- **Work task**
Search each line of the data for the word "Given"; copy every line where it is found.

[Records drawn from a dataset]
=== Section Start ===
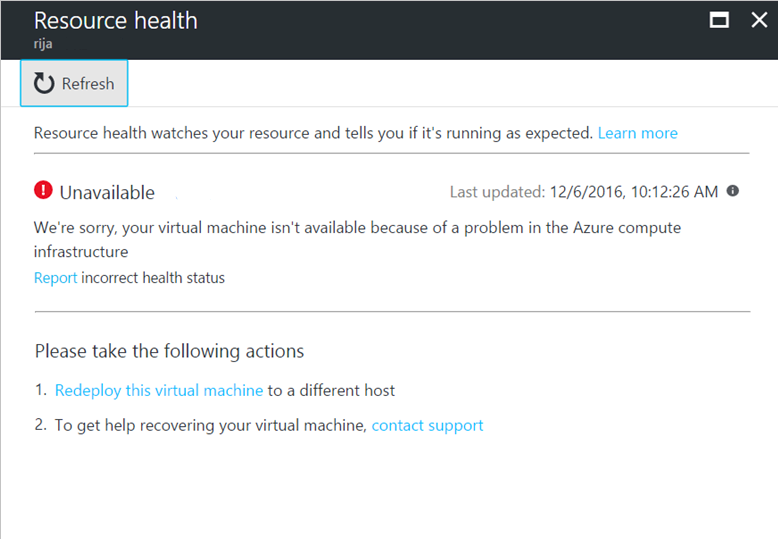
Task: Click the Last updated timestamp
Action: (584, 192)
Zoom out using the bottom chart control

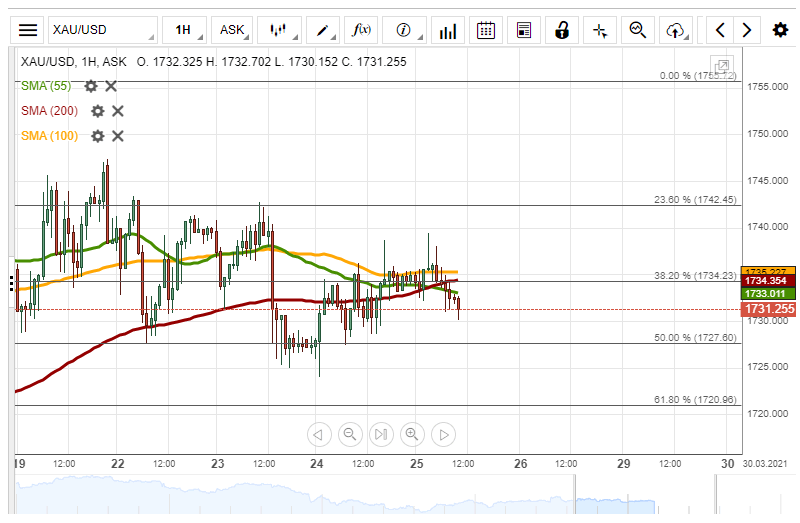(x=350, y=434)
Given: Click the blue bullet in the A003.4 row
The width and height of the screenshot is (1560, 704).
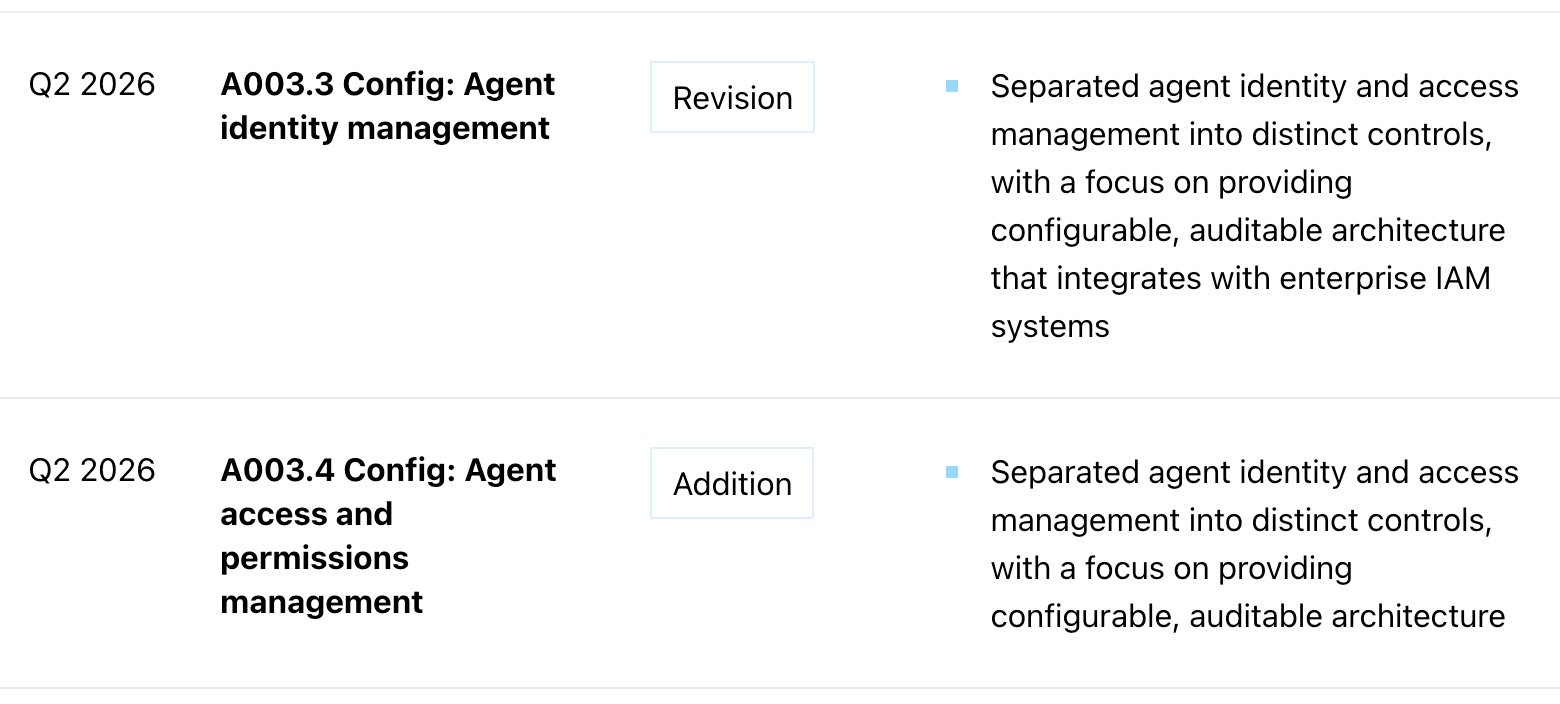Looking at the screenshot, I should [x=951, y=472].
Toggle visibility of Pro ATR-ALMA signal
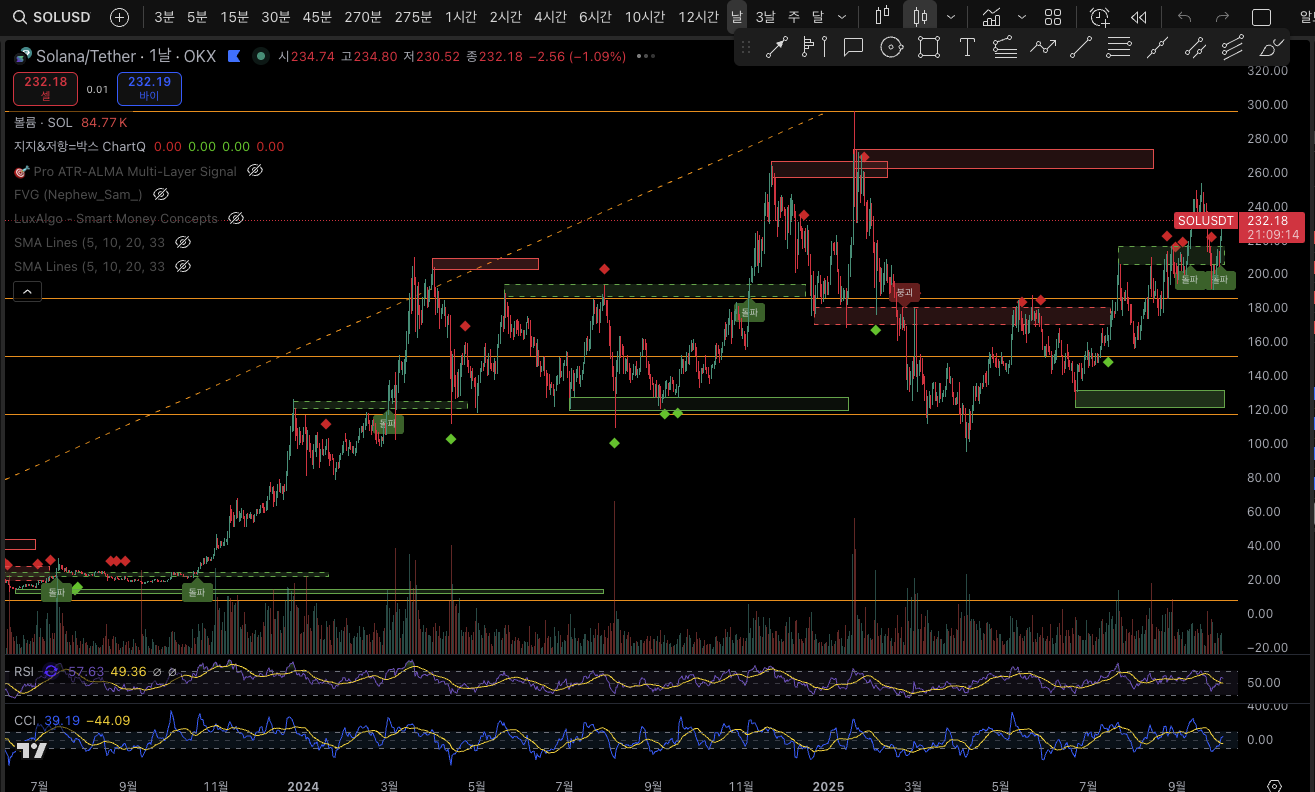1315x792 pixels. [x=255, y=171]
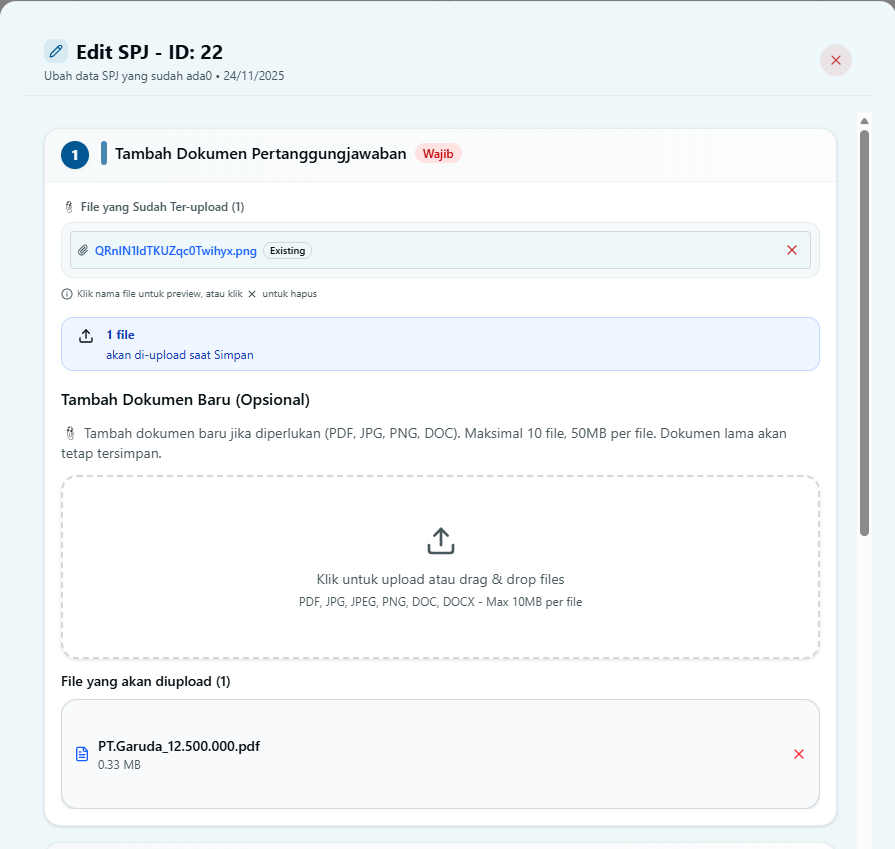Click the step 1 number badge

pos(75,155)
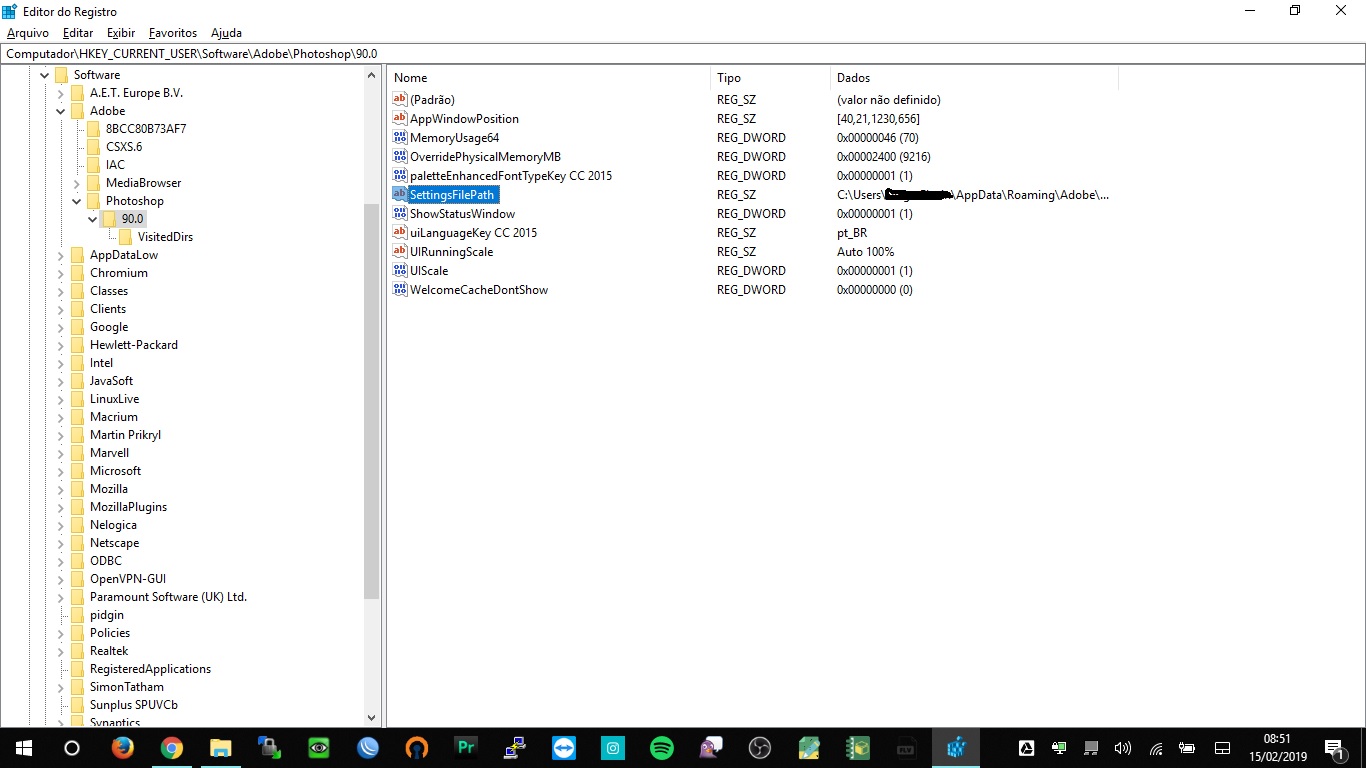Open Spotify in the taskbar

661,747
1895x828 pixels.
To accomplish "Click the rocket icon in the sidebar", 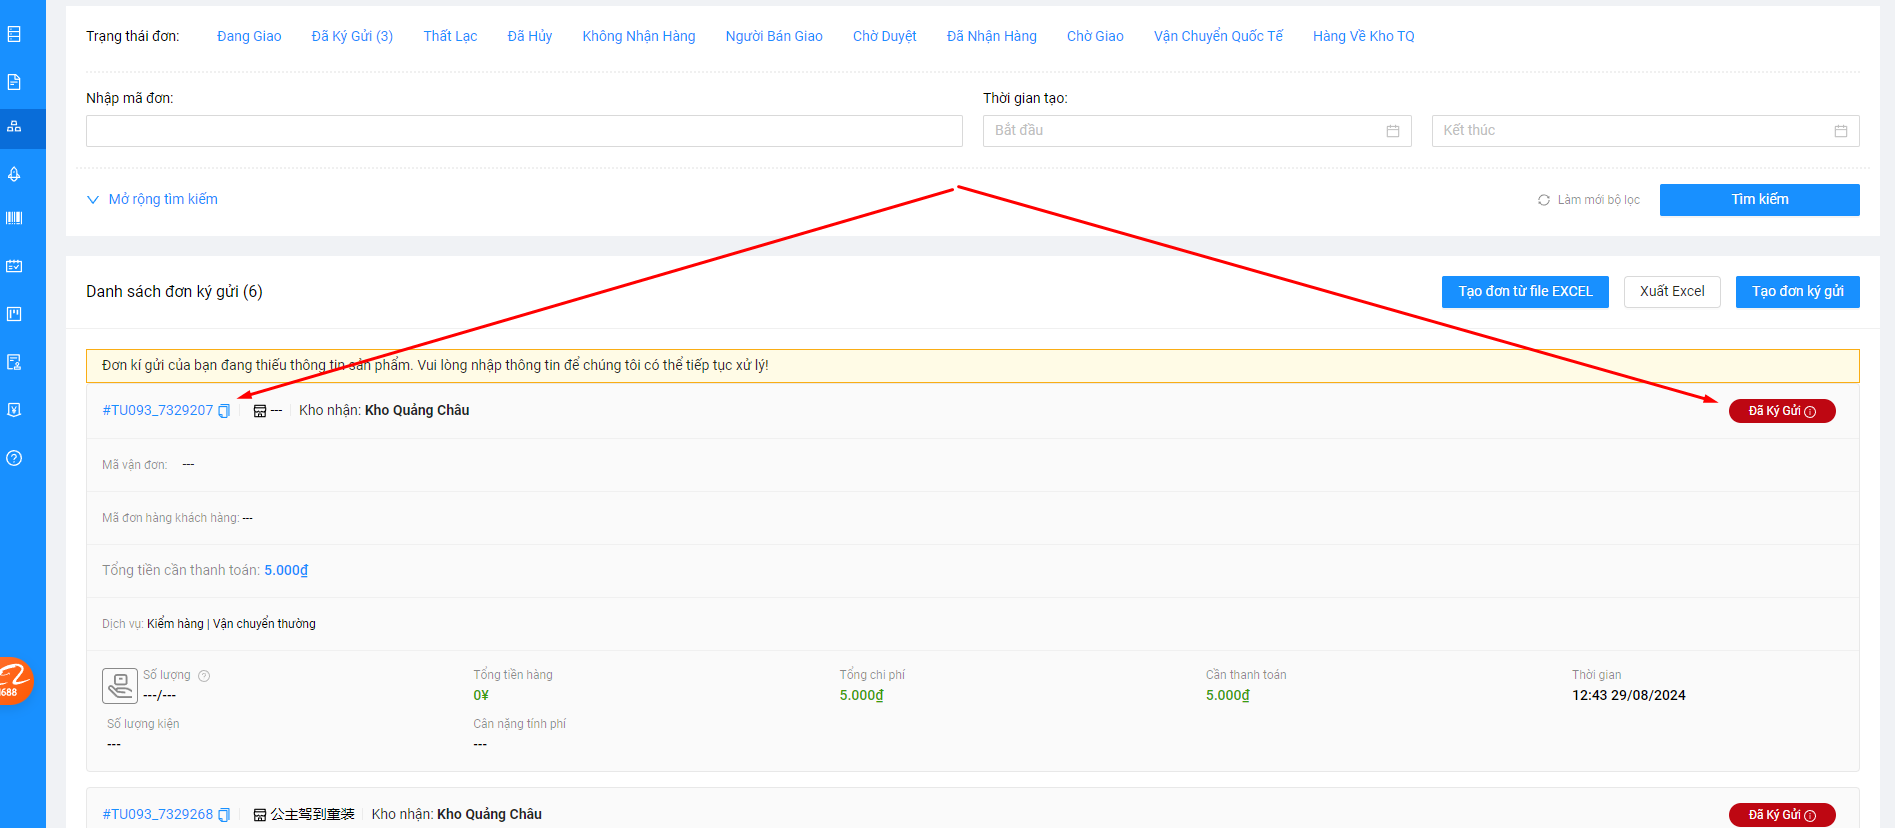I will click(14, 174).
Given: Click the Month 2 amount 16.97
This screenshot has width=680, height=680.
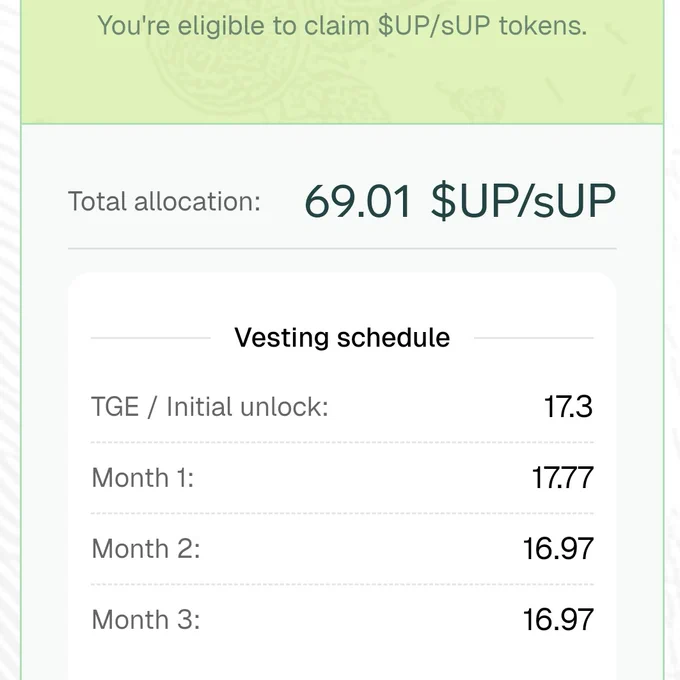Looking at the screenshot, I should point(558,549).
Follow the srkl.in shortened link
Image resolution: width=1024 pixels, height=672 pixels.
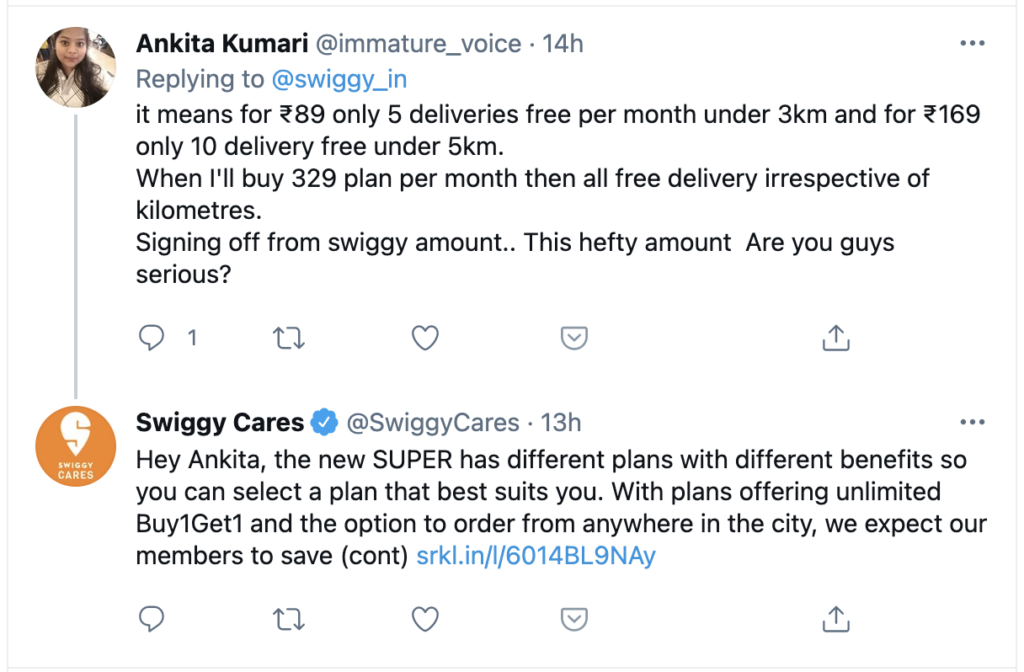(536, 556)
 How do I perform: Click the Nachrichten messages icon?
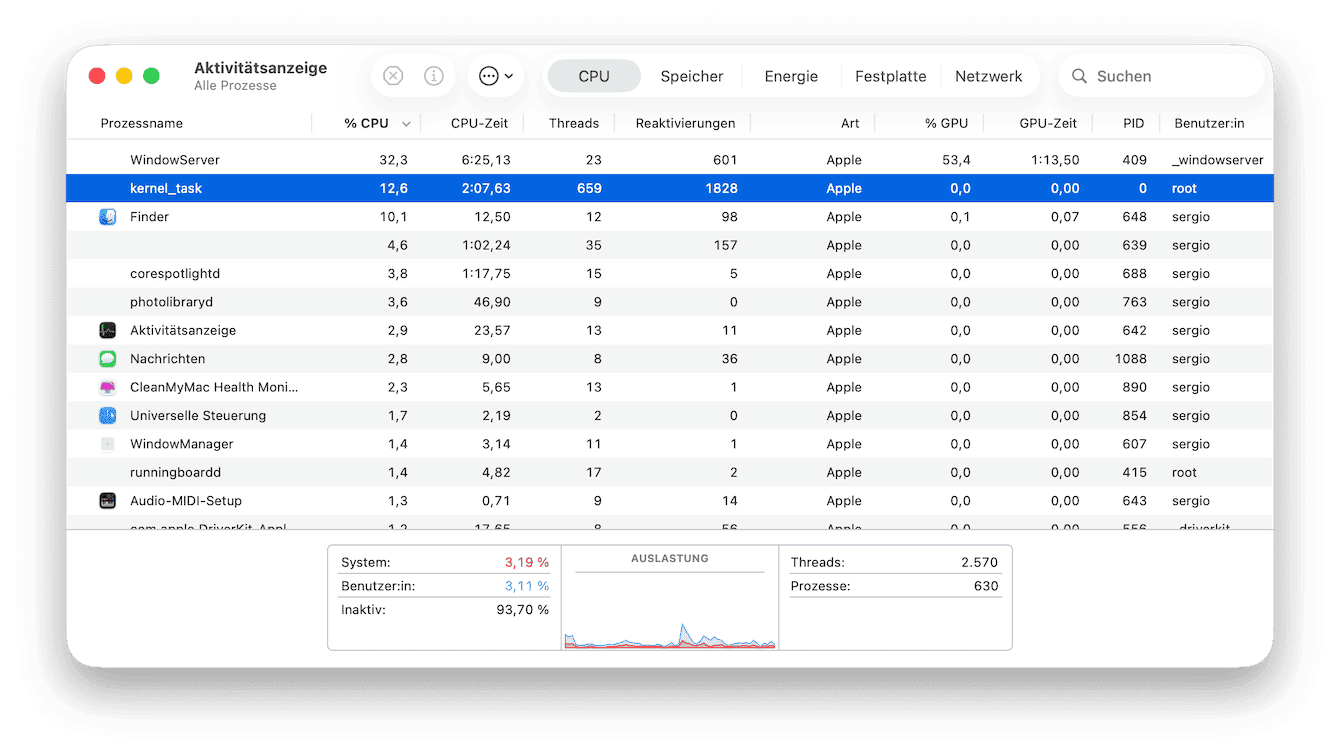[x=108, y=359]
=== Section End ===
- **Worked solution**
Given: Click the blue bullet in the A003.4 row
Given: Click the Month 2 amount 16.97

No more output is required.